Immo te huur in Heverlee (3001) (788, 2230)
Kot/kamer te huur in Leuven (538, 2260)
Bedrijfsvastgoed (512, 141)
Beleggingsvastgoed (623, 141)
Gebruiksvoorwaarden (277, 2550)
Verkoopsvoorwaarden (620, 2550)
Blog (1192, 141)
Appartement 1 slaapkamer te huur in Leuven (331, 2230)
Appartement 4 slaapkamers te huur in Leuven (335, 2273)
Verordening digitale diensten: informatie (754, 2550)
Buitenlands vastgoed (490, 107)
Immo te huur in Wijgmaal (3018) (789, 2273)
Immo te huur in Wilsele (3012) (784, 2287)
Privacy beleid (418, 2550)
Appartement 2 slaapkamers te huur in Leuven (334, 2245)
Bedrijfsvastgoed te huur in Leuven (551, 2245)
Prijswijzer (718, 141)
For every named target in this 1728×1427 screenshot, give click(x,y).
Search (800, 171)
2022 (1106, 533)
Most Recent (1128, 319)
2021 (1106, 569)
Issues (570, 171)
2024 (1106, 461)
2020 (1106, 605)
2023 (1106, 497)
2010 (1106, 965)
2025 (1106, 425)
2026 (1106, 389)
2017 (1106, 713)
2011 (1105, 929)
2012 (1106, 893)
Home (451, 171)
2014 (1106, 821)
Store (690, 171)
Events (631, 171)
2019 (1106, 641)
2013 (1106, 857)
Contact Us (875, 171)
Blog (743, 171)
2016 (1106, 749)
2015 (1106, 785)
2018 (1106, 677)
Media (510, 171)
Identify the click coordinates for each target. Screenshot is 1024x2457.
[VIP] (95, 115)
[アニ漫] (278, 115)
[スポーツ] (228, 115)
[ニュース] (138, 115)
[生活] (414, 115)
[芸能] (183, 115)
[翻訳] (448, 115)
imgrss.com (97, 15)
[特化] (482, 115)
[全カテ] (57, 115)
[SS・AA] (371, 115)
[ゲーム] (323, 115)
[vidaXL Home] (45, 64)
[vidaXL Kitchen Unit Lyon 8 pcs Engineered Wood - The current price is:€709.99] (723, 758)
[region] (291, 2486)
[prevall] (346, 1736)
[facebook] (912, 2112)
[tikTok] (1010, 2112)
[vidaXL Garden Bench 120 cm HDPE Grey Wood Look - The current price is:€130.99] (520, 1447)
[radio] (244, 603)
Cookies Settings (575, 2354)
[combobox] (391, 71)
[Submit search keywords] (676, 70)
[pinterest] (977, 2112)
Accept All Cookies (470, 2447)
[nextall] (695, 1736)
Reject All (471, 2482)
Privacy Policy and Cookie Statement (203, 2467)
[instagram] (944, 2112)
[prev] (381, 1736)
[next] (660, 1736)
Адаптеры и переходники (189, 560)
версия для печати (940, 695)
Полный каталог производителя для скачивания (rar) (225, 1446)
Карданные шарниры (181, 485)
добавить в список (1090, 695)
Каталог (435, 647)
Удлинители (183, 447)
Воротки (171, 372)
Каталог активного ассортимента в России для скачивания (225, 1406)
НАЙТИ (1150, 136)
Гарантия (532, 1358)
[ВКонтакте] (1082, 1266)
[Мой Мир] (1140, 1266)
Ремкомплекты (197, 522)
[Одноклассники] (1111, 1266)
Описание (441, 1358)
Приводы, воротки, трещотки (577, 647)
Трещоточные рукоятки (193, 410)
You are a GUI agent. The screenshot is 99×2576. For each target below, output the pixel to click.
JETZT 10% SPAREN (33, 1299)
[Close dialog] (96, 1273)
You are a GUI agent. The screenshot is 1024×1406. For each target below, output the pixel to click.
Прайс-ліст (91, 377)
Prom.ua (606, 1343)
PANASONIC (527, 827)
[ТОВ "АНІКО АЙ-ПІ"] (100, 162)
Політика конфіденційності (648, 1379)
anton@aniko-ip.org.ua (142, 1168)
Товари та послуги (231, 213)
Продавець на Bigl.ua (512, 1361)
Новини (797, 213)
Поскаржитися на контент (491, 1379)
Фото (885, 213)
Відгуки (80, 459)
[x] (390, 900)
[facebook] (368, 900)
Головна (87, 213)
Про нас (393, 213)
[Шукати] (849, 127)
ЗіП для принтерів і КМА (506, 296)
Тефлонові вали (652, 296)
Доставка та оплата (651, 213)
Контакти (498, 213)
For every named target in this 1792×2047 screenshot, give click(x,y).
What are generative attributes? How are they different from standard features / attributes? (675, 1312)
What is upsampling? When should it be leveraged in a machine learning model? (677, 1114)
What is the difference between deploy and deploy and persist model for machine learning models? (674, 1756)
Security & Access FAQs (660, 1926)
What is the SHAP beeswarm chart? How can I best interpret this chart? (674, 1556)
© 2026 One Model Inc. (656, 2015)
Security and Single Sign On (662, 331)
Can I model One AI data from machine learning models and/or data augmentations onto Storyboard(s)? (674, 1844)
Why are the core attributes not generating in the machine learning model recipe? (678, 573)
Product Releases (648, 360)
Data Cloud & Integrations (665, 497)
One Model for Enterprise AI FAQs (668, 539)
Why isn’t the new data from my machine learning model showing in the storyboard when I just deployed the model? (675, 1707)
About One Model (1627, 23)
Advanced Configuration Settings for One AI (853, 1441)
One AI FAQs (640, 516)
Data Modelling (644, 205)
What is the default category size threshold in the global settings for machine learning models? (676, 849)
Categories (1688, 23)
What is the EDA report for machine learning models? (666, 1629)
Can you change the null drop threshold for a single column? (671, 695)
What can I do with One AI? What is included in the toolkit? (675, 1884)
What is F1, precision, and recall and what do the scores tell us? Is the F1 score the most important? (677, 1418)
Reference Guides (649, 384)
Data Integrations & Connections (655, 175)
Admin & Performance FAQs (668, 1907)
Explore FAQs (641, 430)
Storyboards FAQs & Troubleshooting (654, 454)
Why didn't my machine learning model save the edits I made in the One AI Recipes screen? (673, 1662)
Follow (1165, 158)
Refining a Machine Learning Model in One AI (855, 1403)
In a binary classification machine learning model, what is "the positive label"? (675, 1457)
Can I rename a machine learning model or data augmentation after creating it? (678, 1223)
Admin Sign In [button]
^^^^
> WHAT THE TASK ASKS: Your answer should consist only of the lines above between the line holding "Удлинители (183, 447)" and the line holding "Трещоточные рукоятки (193, 410)", inclusive, each transcribed exactly.

> RESULT BELOW:
Удлинители (183, 447)
Воротки (171, 372)
Каталог активного ассортимента в России для скачивания (225, 1406)
НАЙТИ (1150, 136)
Гарантия (532, 1358)
[ВКонтакте] (1082, 1266)
[Мой Мир] (1140, 1266)
Ремкомплекты (197, 522)
[Одноклассники] (1111, 1266)
Описание (441, 1358)
Приводы, воротки, трещотки (577, 647)
Трещоточные рукоятки (193, 410)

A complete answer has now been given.